### Work task
Scan the records beneath this line for the line holding "Next (1118, 1989)" and the line holding "Driver Monitoring System (754, 128)", then transcribe exactly those two and all lines between.

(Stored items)
....

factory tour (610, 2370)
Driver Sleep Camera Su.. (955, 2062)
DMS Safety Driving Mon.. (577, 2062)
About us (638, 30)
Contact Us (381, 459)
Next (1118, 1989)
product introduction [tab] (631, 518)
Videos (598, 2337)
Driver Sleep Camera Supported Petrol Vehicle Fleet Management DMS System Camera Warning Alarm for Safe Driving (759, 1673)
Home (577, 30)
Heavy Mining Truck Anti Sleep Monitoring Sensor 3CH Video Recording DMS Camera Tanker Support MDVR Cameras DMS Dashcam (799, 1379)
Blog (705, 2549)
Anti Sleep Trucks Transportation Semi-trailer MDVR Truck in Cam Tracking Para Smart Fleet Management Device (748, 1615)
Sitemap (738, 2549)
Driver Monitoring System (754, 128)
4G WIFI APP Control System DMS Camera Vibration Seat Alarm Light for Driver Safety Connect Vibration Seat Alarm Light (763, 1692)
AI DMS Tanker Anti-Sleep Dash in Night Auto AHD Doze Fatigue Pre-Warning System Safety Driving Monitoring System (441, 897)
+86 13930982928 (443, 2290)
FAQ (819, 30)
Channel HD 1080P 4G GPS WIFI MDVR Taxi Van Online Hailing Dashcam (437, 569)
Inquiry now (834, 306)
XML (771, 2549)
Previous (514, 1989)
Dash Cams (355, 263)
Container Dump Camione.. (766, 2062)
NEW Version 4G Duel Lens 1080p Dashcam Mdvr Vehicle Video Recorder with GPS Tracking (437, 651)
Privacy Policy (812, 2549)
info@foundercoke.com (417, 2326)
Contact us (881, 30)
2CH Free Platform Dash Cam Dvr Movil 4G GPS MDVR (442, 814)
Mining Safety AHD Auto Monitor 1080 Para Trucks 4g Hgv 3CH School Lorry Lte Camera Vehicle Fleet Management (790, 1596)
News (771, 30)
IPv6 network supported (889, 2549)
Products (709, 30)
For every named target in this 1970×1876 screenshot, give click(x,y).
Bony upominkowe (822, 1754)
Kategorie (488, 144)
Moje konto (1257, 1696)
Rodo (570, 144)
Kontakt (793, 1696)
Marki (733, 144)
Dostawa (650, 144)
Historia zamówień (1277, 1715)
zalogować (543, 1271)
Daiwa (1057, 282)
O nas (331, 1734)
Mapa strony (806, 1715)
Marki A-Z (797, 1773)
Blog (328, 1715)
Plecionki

....

### Response to this task
Next (1118, 1989)
product introduction [tab] (631, 518)
Videos (598, 2337)
Driver Sleep Camera Supported Petrol Vehicle Fleet Management DMS System Camera Warning Alarm for Safe Driving (759, 1673)
Home (577, 30)
Heavy Mining Truck Anti Sleep Monitoring Sensor 3CH Video Recording DMS Camera Tanker Support MDVR Cameras DMS Dashcam (799, 1379)
Blog (705, 2549)
Anti Sleep Trucks Transportation Semi-trailer MDVR Truck in Cam Tracking Para Smart Fleet Management Device (748, 1615)
Sitemap (738, 2549)
Driver Monitoring System (754, 128)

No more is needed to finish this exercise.